#### Quoted passage
# Grooming tools in German/Germany



## Thalie (Jan 20, 2008)

Slicker brush : Zupfbürste
Undercoat rake : Unterfellkamm

Amazon Germany does not seem to have a great selection but you could order from Amazon England (I do it sometimes from the U.S. and the shipping is not that bad).

I found these slicker brushes that seem softer

Groom Professional Large Soft Curved Slicker Brush: Amazon.co.uk: Pet Supplies

Mikki Grooming Soft Pin Slicker, Medium: Amazon.co.uk: Pet Supplies


The kind of undercoat rake I use is this

http://www.amazon.co.uk/Mikki-Undercoat-Double-Thick-Coats/dp/B003XLEFT0/ref=sr_1_2?s=pet-supplies&ie=UTF8&qid=1412430389&sr=1-2&keywords=undercoat+rake


One thing you might consider for Dolce is a shedding blade (Ancol Ergo Dog Shredding Blade, Medium: Amazon.co.uk: Pet Supplies ). It is what works best, with the Zoom Groom, on my Lab.


----------



## Martin (Feb 21, 2011)

Thank you! 

Most of those were on the German Amazon as well. I can't order from the UK one because they don't accept direct transactions from German banks, and I don't have a credit card (most people don't in Germany, and most stores/restaurants here don't even accept them).

Have you tried the shedding blade on your golden as well? I had one once upon a time, but I don't remember how well it worked on Drifter, and I don't think I ever tried it on Dolce. I must have thought it didn't work as well as my other tools; otherwise I would have packed it. However, I had to get rid of most my belongings so it's quite possible it did work decently. I just don't want to spend the money unless I'm confident it will work well. Does it damage the outer coat?


----------



## Thalie (Jan 20, 2008)

I have used the shedding blade on Flem occasionally (on her back and sides), it takes some undercoat out but not as much as the undercoat rake and the pin brush. I have not used it on Col yet. I rarely use slicker brushes and the only place I use them is on the back legs and rump. I don't like them and they don't seem to be fans either. My routine (and I am very low grooming) is rake, pin brush, comb (large then medium with fine as needed under the ears).


----------



## Martin (Feb 21, 2011)

Why don't you like slicker brushes? What does a pin brush do? Do they get tangles out, get loose fur out/reduce shedding, or what? I hope you don't mind all the questions...


----------



## thorbreafortuna (Jun 9, 2013)

I've never used the slicker brush but I know my sister's lab hated it, I think it felt uncomfortable to her. My sister bought a pin brush similar to mine that works great and Nestley doesn't mind it. Win-win


----------



## elly (Nov 21, 2010)

I have the Mikki slicker brush and the rake Thalie put links for and find them good. I use a stripping knife for the ears but nothing more and only very lightly on ears occasionally. I use a comb and a double sided brush, one side is pins and the other is a soft brush for adding shine and smoothing over. I use the rake once over down the back, softly but mainly for the trousers and mane as Chesters are both fairly thick and he generally doesn't like the rake as he has sensitive skin.


----------
########
__Work to complete__
Copy the part of the grooming tools thread from "Amazon Germany does" to "not that bad).", word for word.
#### Raw data
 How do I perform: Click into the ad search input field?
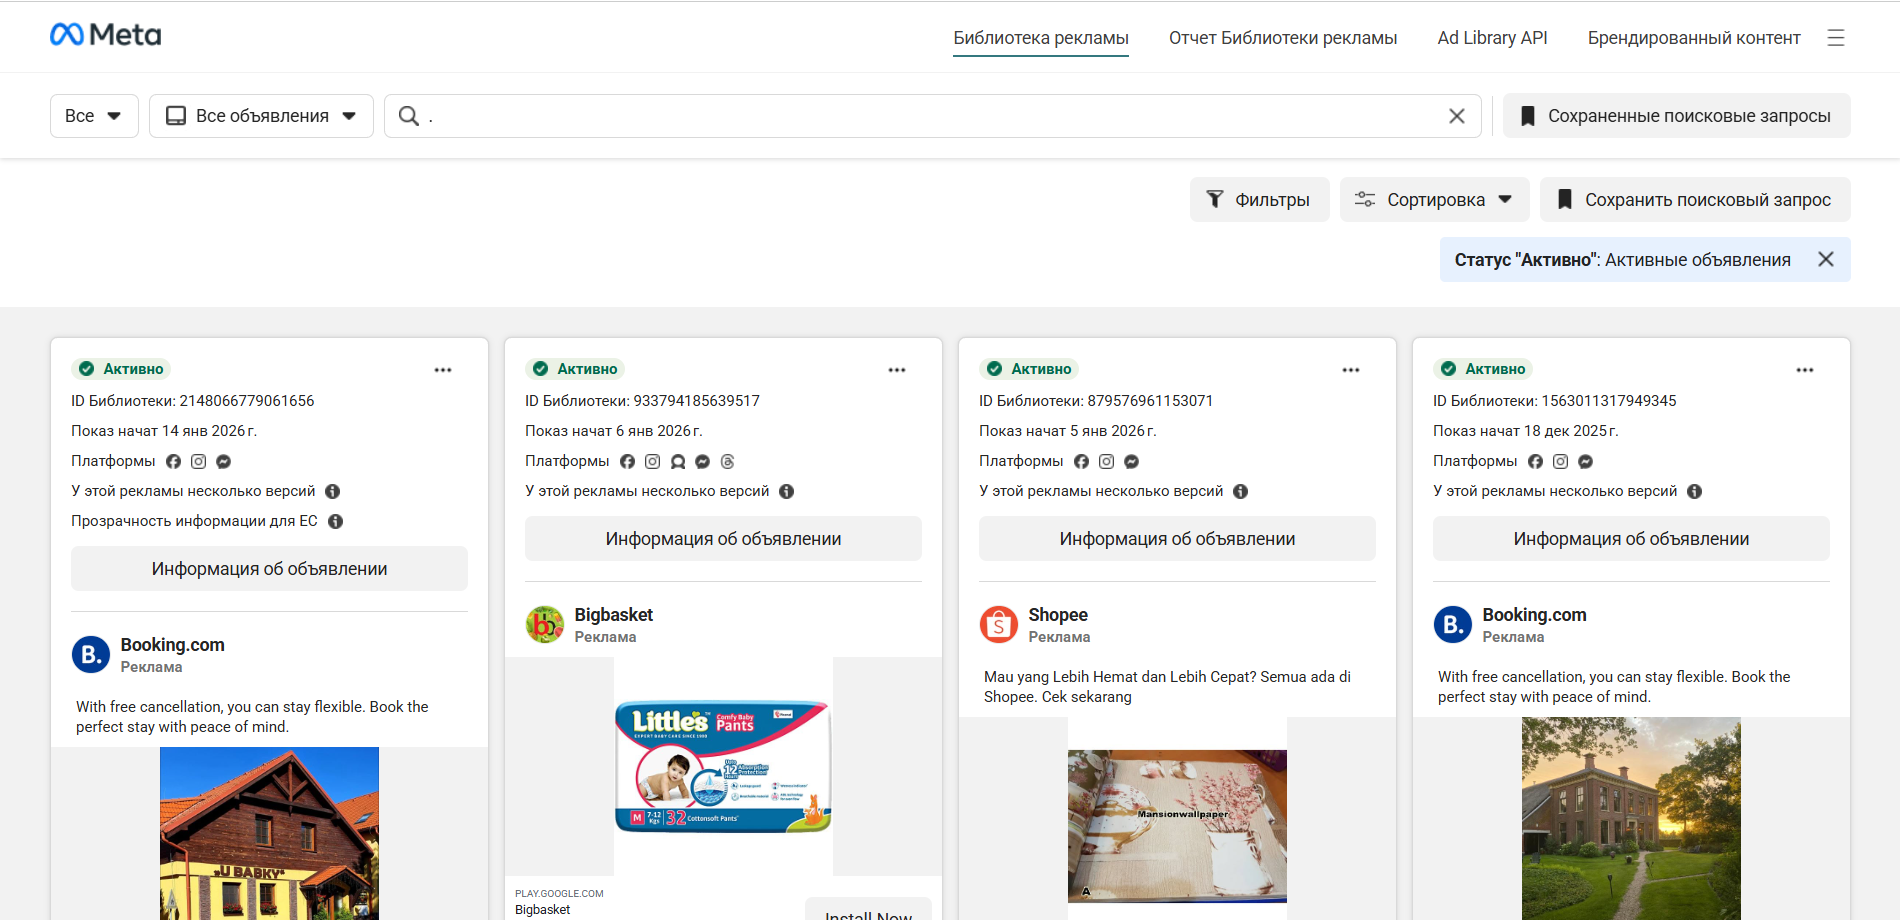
########
__Output of the exercise__
Amazon Germany does not seem to have a great selection but you could order from Amazon England (I do it sometimes from the U.S. and the shipping is not that bad).